Oracle admins have more than 300 patches to contend with today, but one that should be considered a top priority is a bug in the E-Business Suite of business applications that could allow an attacker to download data without the need for authentication.
The vulnerability, CVE-2017-10244, was addressed in today’s quarterly Critical Patch Update, but given the critical apps and data moving through the suite, and the potential downtime required to patch, it’s unknown how long it would take for the bulk of installations to be update and the risk be mitigated completely.
Researchers at Onapsis privately disclosed the flaw to Oracle in April, and published some details today. Chief technology officer Juan Perez-Etchegoyen told Threatpost that attackers looking to exploit the vulnerability are able to find exposed Oracle EBS instances through Google or Shodan searches.
He said an attacker would need to know the structure and EBS parameters to exploit the vulnerability.
“They would need to send a request with specific parameters, and those parameters skip the authentication process,” Perez-Etchegoyen said, adding that the vulnerable functionality in EBS could be exposed to the internet. “Many companies expose different modules to the internet if they need their vendors or customers to access different business processes. In that case, they would expose and application server, and when they do, multiple [Java] servlets and JSPs [Java Server Pages] are internet facing.”
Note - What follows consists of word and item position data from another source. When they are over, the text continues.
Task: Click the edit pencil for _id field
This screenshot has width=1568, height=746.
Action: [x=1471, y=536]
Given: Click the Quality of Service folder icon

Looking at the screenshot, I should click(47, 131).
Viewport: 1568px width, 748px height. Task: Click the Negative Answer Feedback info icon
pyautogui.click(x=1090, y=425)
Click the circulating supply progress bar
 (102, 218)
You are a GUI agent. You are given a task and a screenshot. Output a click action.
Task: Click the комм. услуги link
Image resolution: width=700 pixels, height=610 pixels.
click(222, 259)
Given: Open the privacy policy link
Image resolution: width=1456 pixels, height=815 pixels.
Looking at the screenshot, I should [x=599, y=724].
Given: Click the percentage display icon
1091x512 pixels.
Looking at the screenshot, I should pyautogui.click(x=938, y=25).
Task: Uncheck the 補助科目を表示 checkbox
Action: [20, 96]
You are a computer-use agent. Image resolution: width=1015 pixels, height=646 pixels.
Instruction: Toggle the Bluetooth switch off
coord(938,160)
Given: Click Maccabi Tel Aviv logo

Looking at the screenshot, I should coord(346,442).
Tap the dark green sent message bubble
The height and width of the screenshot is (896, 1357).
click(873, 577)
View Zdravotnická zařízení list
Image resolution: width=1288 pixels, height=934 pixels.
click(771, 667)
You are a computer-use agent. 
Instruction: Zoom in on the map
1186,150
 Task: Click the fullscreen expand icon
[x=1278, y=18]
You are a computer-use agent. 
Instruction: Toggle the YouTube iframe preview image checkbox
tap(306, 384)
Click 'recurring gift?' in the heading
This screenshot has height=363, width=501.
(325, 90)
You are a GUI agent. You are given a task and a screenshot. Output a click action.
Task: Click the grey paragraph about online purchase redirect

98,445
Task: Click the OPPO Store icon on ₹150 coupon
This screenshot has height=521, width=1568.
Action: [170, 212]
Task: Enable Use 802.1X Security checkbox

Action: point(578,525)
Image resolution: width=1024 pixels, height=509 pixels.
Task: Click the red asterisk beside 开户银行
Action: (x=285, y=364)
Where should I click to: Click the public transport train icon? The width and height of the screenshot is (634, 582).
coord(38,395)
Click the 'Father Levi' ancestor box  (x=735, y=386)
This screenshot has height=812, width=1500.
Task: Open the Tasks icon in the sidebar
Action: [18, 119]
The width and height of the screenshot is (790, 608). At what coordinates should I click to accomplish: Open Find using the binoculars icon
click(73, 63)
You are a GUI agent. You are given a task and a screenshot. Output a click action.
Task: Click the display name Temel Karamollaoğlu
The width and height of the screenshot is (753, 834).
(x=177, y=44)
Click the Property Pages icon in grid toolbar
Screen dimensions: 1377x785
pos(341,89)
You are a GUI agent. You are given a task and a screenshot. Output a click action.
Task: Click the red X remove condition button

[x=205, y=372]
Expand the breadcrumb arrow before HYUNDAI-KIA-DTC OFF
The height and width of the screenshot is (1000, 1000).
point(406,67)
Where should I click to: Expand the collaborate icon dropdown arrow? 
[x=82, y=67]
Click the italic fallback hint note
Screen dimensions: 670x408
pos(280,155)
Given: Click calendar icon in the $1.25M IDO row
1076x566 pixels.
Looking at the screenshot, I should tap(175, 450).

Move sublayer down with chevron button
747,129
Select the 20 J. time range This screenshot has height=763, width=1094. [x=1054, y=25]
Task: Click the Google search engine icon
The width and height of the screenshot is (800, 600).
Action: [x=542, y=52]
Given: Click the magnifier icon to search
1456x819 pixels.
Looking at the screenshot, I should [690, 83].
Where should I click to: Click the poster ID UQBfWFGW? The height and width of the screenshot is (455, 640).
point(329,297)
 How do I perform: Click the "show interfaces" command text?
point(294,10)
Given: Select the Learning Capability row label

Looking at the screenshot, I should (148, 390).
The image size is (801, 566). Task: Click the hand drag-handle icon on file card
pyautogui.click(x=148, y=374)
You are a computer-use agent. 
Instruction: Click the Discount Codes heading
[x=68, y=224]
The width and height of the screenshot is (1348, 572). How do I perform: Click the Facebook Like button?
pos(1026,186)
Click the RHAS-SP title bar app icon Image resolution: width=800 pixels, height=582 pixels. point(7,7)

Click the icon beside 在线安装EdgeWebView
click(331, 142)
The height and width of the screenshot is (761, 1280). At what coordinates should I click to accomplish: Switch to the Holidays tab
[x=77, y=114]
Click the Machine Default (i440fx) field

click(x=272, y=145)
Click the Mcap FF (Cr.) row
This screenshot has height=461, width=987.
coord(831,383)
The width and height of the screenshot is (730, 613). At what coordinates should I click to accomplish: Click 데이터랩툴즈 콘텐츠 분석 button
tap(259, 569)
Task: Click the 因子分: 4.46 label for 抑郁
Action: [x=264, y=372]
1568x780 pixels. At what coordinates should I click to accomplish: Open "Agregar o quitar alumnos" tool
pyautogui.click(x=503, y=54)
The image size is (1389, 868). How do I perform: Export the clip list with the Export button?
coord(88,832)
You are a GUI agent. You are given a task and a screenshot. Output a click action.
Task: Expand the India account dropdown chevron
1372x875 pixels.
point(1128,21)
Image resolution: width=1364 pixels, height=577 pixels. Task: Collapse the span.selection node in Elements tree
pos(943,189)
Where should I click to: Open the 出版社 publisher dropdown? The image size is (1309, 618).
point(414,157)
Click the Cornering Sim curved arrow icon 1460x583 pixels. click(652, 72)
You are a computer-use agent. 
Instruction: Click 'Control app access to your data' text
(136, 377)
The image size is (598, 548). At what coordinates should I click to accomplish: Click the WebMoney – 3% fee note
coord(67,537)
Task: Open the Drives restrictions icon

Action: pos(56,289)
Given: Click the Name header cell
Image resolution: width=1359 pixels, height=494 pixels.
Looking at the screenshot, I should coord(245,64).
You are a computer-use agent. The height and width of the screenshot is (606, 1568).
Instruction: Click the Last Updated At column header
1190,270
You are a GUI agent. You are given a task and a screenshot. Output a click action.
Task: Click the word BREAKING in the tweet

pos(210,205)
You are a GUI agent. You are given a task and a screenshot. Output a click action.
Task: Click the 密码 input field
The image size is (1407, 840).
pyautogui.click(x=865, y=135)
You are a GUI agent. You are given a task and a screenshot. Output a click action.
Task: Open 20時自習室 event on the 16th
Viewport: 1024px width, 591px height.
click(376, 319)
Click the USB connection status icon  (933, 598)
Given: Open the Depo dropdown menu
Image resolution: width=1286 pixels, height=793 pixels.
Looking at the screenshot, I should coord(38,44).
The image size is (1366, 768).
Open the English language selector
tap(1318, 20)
Perez-Etchegoyen said that initial searches conducted by Onapsis found more than 1,000 EBS systems connected to the internet, but he estimates that number could be much higher.
Oracle EBS can be accessed through the browser and users can reach business data and also execute processes to handle critical business information. The suite includes applications that handle CRM, financials, service and supply chain management, procurement apps and much more, making it a juicy target for criminals looking to monetize stolen business data.
By successfully exploiting the vulnerability, an attacker could download all business documents stored in EBS using a single HTTP request. Onapsis said Oracle EBS versions 12.1.3, 12.2.3, 12.2.4, 12.2.5 and 12.2.6 are affected; this was patched along with 21 other EBS vulnerabilities, 10 of which were privately reported by Onapsis.
“This vulnerability allows anyone to capture documents that have been digitalized into the platform,” Perez-Etchegoyen said. “In real implementations, we’ve seen all sorts of different documents that stored in EBS. We’ve even seen configuration files that could possible be downloaded, along with resumes, PII, you name it, to anyone without credentials.”
Patching EBS, and other similar suites, is a challenge give the customizations and integrations involved.
“In terms of patching, the real challenge is understanding if the patch is breaking some real functionality or business process,” Perez-Etchegoyen said. “It requires a lot of testing and approvals. It’s not easier or harder; it will face the same challenges other types of patches face: finding the right change management window and the right resources to analyze potential impact and do the testing to make sure there is no business disruption.”
Researchers have increased their attention on ferretting out vulnerabilities in these critical business app suites from Oracle, SAP and others; renowned Oracle bug-hunter David Litchfield talked about the EBS attack surface last year during a Black Hat talk. These software bundles are critical to any business running them, and there is relatively little knowledge available on how to secure them, Onapsis said.
“We believe there will be more relevance to these attacks over time,” Perez-Etchegoyen said. “It may take more time to start seeing compromises and companies exposing information about breaches, but you can see that there are more patches and vulnerabilities identified by researchers and it’s getting more attention.”